Rows
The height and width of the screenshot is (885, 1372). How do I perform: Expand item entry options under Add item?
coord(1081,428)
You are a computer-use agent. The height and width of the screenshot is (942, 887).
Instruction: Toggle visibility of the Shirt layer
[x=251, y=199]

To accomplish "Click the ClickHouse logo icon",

---

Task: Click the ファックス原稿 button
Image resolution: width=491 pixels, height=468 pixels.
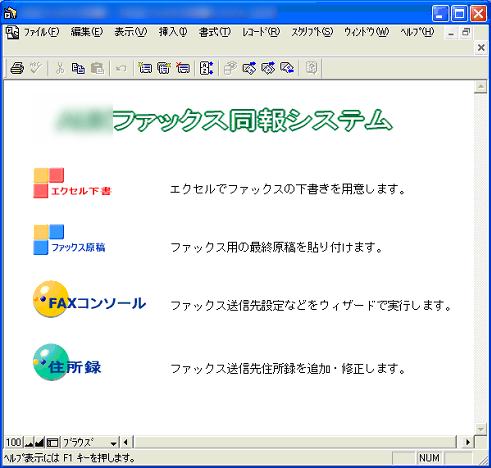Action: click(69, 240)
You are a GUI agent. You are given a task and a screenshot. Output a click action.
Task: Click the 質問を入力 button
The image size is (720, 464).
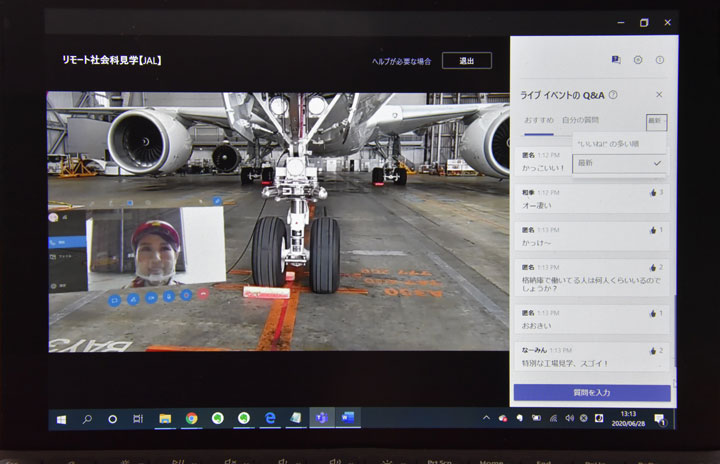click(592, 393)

* * *

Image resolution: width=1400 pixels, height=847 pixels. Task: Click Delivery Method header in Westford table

Task statement
Locate each line in the data above that contains the word "screenshot", and copy those lines out in full.

Correct response
The height and width of the screenshot is (885, 1372). How do I perform: Expand item entry options under Add item?
You are a computer-use agent. The height and width of the screenshot is (942, 887).
You are a GUI agent. You are given a task and a screenshot. Output a click action.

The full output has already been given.